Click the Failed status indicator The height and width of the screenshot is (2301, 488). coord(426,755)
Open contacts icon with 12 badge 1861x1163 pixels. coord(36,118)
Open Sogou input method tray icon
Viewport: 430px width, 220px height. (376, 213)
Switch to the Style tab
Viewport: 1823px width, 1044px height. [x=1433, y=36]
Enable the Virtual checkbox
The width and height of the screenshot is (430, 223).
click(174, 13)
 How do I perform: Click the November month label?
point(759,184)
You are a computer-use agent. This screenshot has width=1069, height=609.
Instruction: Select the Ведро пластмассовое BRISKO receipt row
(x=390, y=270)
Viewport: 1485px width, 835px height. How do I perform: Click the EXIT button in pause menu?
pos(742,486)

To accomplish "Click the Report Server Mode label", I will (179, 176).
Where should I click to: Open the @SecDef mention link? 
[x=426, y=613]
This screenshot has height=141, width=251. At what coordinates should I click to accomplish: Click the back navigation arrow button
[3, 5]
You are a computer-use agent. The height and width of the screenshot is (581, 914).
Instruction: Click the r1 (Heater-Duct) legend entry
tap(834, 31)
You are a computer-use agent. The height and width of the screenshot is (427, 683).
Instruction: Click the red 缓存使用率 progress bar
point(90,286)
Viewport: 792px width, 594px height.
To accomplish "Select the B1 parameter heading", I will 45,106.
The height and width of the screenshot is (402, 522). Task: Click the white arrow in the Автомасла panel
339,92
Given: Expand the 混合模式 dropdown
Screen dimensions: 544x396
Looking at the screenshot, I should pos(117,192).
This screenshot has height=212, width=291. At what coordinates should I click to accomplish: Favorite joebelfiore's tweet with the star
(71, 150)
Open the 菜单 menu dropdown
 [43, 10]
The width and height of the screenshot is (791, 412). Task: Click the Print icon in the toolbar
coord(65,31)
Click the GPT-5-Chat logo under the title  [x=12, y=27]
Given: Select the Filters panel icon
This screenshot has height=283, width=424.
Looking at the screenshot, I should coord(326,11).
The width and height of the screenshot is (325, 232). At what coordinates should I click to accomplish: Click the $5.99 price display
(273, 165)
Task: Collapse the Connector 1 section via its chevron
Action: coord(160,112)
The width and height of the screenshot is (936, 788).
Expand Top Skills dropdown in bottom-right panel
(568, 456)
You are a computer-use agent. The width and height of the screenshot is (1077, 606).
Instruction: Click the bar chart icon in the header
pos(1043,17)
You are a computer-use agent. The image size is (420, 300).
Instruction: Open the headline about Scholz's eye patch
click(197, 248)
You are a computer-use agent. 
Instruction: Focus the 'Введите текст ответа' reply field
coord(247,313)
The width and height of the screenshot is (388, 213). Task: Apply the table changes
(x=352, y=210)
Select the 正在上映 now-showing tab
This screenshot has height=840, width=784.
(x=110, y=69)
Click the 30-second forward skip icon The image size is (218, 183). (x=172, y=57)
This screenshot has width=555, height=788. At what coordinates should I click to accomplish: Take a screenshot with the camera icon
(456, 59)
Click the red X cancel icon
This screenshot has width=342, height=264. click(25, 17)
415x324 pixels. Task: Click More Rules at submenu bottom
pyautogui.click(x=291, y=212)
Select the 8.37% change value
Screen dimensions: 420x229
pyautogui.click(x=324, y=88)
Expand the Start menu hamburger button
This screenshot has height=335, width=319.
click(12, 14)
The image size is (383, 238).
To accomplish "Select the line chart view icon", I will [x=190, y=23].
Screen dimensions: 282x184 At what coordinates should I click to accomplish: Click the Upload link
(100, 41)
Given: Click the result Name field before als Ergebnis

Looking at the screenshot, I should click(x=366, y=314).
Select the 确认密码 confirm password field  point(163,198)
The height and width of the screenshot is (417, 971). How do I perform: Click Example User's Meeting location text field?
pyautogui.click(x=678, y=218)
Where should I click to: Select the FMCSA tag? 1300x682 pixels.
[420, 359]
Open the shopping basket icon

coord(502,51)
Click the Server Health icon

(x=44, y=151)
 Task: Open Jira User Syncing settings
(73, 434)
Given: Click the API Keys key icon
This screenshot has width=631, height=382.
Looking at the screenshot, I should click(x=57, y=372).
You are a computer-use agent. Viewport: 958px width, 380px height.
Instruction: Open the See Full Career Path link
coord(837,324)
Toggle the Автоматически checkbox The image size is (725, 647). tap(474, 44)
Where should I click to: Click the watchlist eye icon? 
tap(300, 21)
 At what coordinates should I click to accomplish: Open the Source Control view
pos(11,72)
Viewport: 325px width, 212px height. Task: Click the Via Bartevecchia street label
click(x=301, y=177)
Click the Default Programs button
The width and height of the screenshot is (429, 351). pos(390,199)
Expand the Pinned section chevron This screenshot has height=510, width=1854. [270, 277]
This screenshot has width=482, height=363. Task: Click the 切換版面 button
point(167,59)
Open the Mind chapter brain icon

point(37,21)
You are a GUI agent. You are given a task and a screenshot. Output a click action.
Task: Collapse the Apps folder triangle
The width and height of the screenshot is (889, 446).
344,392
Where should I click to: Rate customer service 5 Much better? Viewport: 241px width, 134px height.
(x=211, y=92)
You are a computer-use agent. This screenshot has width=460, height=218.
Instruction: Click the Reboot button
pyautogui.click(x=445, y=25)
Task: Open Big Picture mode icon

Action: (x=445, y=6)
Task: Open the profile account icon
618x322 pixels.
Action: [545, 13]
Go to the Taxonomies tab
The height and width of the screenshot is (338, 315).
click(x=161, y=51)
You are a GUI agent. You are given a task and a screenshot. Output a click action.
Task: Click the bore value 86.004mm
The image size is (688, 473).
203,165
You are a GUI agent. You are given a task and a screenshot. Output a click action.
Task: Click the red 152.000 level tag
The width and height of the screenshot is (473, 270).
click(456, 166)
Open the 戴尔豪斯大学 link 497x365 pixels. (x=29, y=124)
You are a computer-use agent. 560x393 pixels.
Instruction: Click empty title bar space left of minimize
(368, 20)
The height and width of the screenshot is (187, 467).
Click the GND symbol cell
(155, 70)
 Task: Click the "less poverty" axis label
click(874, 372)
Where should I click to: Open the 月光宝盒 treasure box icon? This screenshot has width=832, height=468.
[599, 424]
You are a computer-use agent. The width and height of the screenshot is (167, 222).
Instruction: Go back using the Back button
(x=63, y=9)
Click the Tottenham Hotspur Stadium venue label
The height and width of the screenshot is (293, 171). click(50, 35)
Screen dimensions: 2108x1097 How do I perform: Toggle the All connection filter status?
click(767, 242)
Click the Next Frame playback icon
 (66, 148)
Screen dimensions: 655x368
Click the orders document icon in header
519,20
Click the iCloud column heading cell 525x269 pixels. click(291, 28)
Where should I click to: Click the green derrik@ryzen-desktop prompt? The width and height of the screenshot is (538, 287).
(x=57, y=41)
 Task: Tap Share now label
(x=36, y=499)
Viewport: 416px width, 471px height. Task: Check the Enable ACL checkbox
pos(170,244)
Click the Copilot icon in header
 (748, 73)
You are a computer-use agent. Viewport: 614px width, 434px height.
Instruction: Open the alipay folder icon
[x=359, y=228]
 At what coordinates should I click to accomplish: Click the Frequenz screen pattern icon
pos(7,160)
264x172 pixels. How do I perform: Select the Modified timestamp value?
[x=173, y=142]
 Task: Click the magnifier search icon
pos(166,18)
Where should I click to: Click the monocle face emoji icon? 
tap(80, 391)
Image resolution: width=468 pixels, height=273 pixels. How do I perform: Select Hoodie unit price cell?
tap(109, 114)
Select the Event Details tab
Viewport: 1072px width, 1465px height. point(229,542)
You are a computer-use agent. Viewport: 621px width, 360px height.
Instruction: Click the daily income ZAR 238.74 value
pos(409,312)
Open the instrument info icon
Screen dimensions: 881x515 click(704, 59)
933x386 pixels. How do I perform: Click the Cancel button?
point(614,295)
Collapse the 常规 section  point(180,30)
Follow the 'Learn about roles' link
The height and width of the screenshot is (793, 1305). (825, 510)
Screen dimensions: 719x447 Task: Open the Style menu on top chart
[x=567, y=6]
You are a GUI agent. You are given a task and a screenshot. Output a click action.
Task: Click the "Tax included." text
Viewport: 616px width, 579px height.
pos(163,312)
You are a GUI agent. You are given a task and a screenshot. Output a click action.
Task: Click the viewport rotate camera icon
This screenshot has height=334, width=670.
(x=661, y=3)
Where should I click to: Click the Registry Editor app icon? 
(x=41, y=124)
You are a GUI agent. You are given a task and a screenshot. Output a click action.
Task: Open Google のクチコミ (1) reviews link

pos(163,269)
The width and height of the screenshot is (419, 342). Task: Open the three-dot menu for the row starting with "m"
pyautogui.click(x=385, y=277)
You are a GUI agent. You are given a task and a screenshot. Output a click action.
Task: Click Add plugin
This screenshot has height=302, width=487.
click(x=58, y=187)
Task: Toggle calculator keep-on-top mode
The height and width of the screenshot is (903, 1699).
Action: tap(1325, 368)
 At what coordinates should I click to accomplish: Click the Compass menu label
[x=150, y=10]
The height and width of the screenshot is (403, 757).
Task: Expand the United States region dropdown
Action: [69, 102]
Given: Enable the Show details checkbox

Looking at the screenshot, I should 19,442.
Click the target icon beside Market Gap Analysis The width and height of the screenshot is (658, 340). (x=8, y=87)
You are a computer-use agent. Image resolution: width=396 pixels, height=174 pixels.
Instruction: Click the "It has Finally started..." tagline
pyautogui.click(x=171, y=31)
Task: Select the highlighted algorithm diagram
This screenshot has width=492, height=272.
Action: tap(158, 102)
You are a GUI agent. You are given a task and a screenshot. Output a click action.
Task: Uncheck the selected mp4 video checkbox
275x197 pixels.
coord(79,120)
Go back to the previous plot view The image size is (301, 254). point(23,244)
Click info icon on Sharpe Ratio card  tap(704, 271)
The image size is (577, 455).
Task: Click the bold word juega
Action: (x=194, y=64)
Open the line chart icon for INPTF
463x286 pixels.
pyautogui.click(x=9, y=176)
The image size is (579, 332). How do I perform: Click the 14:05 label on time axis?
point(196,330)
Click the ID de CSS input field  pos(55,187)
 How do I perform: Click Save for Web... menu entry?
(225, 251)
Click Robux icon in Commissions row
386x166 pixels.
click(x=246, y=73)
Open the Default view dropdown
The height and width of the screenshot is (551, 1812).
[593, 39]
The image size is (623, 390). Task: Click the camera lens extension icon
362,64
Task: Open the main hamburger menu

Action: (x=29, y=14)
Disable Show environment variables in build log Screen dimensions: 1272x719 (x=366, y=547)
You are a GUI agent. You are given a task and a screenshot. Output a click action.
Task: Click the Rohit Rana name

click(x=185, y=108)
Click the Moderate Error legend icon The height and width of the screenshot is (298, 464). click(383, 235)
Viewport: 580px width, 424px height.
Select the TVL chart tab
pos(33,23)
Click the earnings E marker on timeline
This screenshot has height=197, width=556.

→ **Assigned task**
A verbatim transcription is needed of the lines above, starting at the line with "Task: Collapse the Apps folder triangle" and ending at the line with "Task: Open the profile account icon", both included, and of nothing else.

→ **Task answer**
Task: Collapse the Apps folder triangle
The width and height of the screenshot is (889, 446).
344,392
Where should I click to: Rate customer service 5 Much better? Viewport: 241px width, 134px height.
(x=211, y=92)
You are a computer-use agent. This screenshot has width=460, height=218.
Instruction: Click the Reboot button
pyautogui.click(x=445, y=25)
Task: Open Big Picture mode icon

Action: (x=445, y=6)
Task: Open the profile account icon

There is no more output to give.